Ignition breaks down the fallacy that huge innovations come from large professional teams. It demonstrates that getting the right mix of risk tolerance in your team is a large part of innovation. Too little risk tolerance and you never create anything amazing; too much and you can blow it all up (either literally or go bankrupt).

https://www.bookslegit.com/books/ignition-by-john-clark/revi...

leobg · 3 years ago
Elon Musk has recommended this book several times.
EdwardCoffin · 3 years ago
Working: Researching, Interviewing, Writing by Robert. A. Caro. He is known for his biographies of Robert Moses (The Power Broker) and of Lyndon Johnson, and for his extensive research of these subjects.

Early in the book, covering his early career when he was working as a journalist, one of his bosses gave him a lesson in investigative reporting in a nutshell: Just remember, turn every page. Never assume anything. Turn every goddamned page. The book contains various subsequent examples of him doing exactly that in various research endeavours, and also going to extreme lengths to put himself in a better mindset for writing whatever he is working on at the time, like moving to the area a subject grew up in to live there for a year to better research his early life.
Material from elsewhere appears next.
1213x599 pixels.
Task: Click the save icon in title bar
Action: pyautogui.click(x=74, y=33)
There are examples of him sifting through many boxes of documents in an archive that would seem to be inconsequential, but then happening on a receipt or memo that is just an allusion to something that gives him the lead he needs to uncover some real information.

bouvin · 3 years ago
Ducks: Two Years in the Oil Sands by Kate Beaton [1]. A haunting and disturbing account powerfully told and rendered. Beaton is well known for Hark! A Vagrant, but this is her best work to date.
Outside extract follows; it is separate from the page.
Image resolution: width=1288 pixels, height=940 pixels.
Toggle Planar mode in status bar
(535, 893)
The Kalevala [2]. I am familiar with the Eddas, the Iliad, Odyssey, Aeneid, and the Epic of Gilgamesh, but the Finnish national epos was beautiful and refreshingly different. While I'm sure the English translation pales next to the original, it was nevertheless quite lyrical.

[1] https://www.goodreads.com/book/show/59069071-ducks

[2] https://standardebooks.org/ebooks/elias-lonnrot/the-kalevala...

robin_reala · 3 years ago
There were a few different PD translations to pick from when I did that edition of Kalevala, including a prose version. I don’t speak Finnish, but I picked the one that retained the Kalevala-meter and seemed to read the most lyrically. Glad to hear that you enjoyed it!
morelisp · 3 years ago
If you're interested in national epics, try the Kalevipoeg next.